À l’heure où les dénonciations d’abus de toutes sortes pleuvent, et où les victimes règlent leurs comptes avec leurs bourreaux sur la place publique, Eve Ensler emprunte un chemin différent, déstabilisant même, pour parler de la violence qu’elle a subie.

Agressée sexuellement par son père dès l’âge de 5 ans, puis battue et torturée psychologiquement, la créatrice des Monologues du vagin est une survivante. Son père a littéralement tout fait pour la détruire, sans succès.

Ensler décrit dans le détail l’enfer qu’elle a vécu au sein d’une famille complètement passive, sous le joug d’un père sadique. Sauf qu’au lieu de parler du point de vue de la victime, l’autrice a choisi de raconter l’horreur du point de vue de l’agresseur.

Pardon est en effet la lettre d’excuse qu’Eve Ensler aurait aimé lire de la main de son père. Il ne l’a jamais écrite et ne l’écrira jamais puisqu’il est mort. Alors elle imagine ce que ce père tortionnaire pourrait lui dire aujourd’hui pour la libérer.
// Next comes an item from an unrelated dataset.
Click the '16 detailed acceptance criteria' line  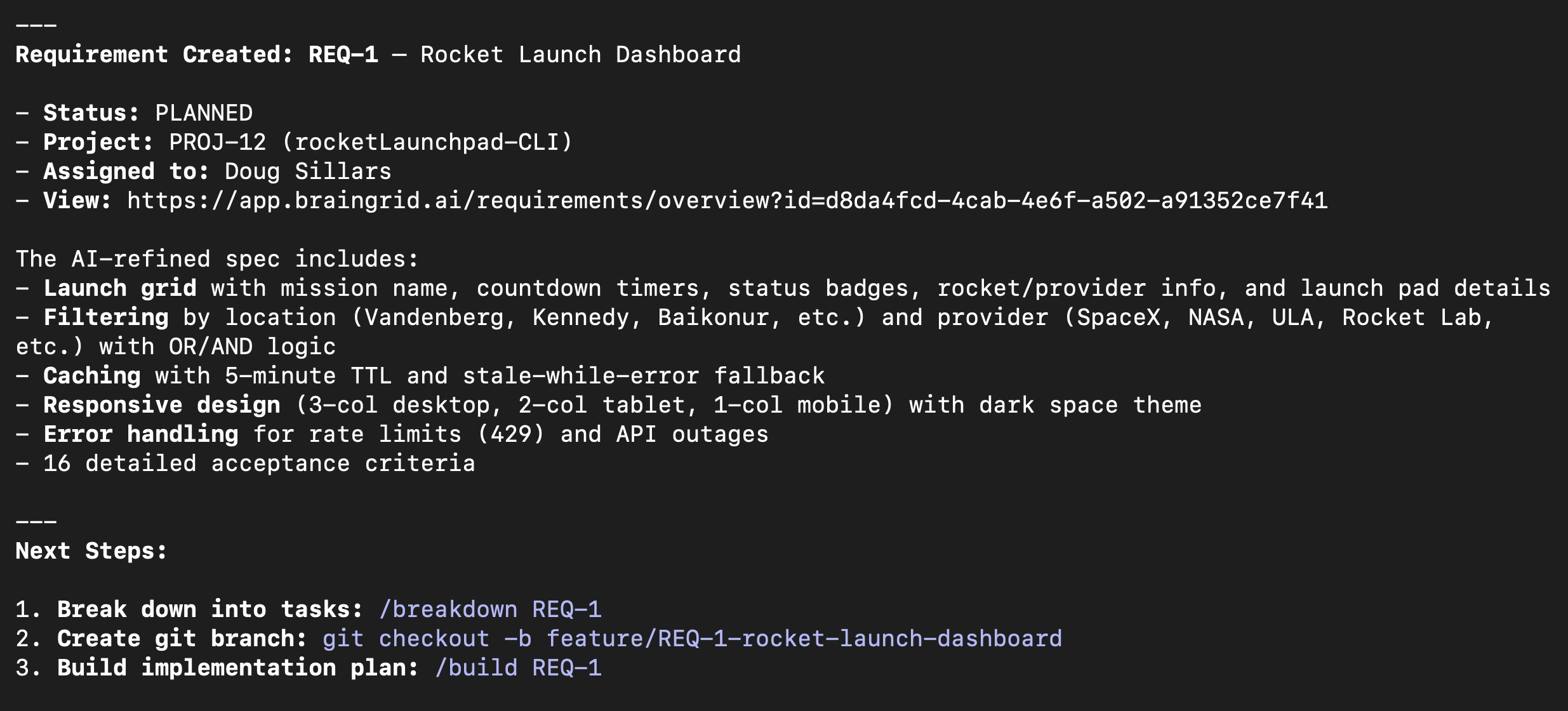tap(259, 463)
Dans une démarche d’empathie d’une générosité absolue, elle revisite l’histoire de ce père violent et sans pitié qui, jeune, a été victime des sévices psychologiques de ses parents. On imagine à peine ce que cet exercice d’écriture a dû représenter pour l’autrice. Elle n’épargne pas ce père monstrueux, mais elle tente tout de même de comprendre ce qui a pu l’habiter tout au long de son entreprise de destruction.

L’autrice ne minimise jamais les gestes posés — au contraire, elle leur redonne toute leur horreur et leur brutalité — mais il y a tout de même de la compassion dans sa démarche.

Après avoir ouvert un formidable canal de communication avec Les monologues du vagin, Eve Ensler dit vouloir aider les hommes à comprendre l’origine de leur violence et le mal qu’ils font autour d’eux.

L’empathie est une arme puissante, elle en fait ici une démonstration magistrale. 

★★★★

Le pardon, d’Ève Ensler, Denoël, 138 pages.